0
votes

I have a netcdf file of the EDGAR emission inventory and a shapefile of the US Census data. I want to extract the data from the netcdf that only overlaps/intersects with the NYC region in the entire shapefile so then I can calculate the total emissions in NYC.

I have never worked with shapefiles/GeoPandas so bear with me. I am able to read in the shapefile, filter for specific region, then convert netcdf to GeoDataFrame. I want to only keep the data from the netcdf that falls within the filtered region from the shapefile in order to do analysis.

Update: I tried using sjoin and clip but when I execute that command, my dataframes have no data and when I plot with sjoin, I get an error "The GeoDataFrame you are attempting to plot is empty. Nothing has been displayed."

import netCDF4
import numpy as np
from osgeo import gdal,osr,ogr
import matplotlib.pyplot as plt
import geopandas as gpd
import pandas as pd
import xarray as xr


# read in file path for shapefile
fp_shp = "C:/Users/cb_2018_us_ua10_500k/cb_2018_us_ua10_500k.shp"
# read in netcdf file path
ncs = "C:/Users/v50_N2O_2015.0.1x0.1.nc"

# Read in NETCDF as a pandas dataframe
# Xarray provides a simple method of opening netCDF files, and converting them to pandas dataframes
ds = xr.open_dataset(ncs)
edgar = ds.to_dataframe()

# the index in the df is a Pandas.MultiIndex. To reset it, use df.reset_index()
edgar = edgar.reset_index()

# Read shapefile using gpd.read_file()
shp = gpd.read_file(fp_shp)

# read the netcdf data file
#nc = netCDF4.Dataset(ncs,'r')

# quick check for shpfile plotting
shp.plot(figsize=(12, 8));

# filter out shapefile for SPECIFIC city/region

# how to filter rows in DataFrame that contains string
# extract NYC from shapefile dataframe
nyc_shp = shp[shp['NAME10'].str.contains("New York")]

# export shapefile
#nyc_shp.to_file('NYC.shp', driver ='ESRI Shapefile')

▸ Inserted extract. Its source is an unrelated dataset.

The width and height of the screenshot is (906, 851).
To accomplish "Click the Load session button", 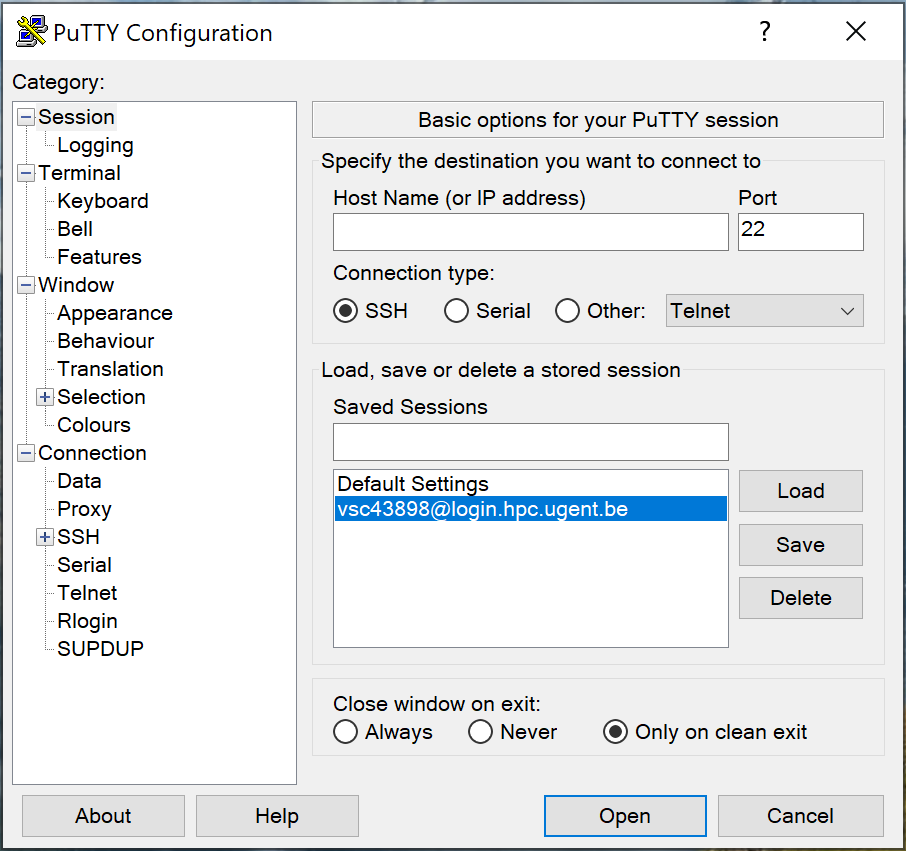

# use geopandas points_from_xy() to transform Longitude and Latitude into a list of shapely.Point objects and set it as a geometry while creating the GeoDataFrame
edgar_gdf = gpd.GeoDataFrame(edgar, geometry=gpd.points_from_xy(edgar.lon, edgar.lat))

print(edgar_gdf.head())

# check CRS coordinates
nyc_shp.crs #shapefile
edgar_gdf.crs #geodataframe netcdf

# set coordinates equal to each other
# PointsGeodataframe.crs = PolygonsGeodataframe.crs
edgar_gdf.crs = nyc_shp.crs

# check coordinates after setting coordinates equal to each other
edgar_gdf.crs #geodataframe netcdf

# Clip points, lines, or polygon geometries to the mask extent.
mask = gpd.clip(edgar_gdf, nyc_shp)
1
I apologise I don't have the time to write a good answer but give a look at regionmask: regionmask.readthedocs.io/en/stableMatteo De Felice
@MatteoDeFelice - I changed my question; is there a way I can approach this problem by only using GeoPandas and intersection? I have a specific region and I'm not sure if regionmask has the clear boundaries defined from the US Census data I am using.Natasha D

1 Answers

1
votes

I figured it out! I need to make sure my netcdf file has the same longitude degrees as my shapefile. So instead of [0, 360] I converted it to be [-180, 180] to match before converting into a GeoDataFrame. Then the above code works!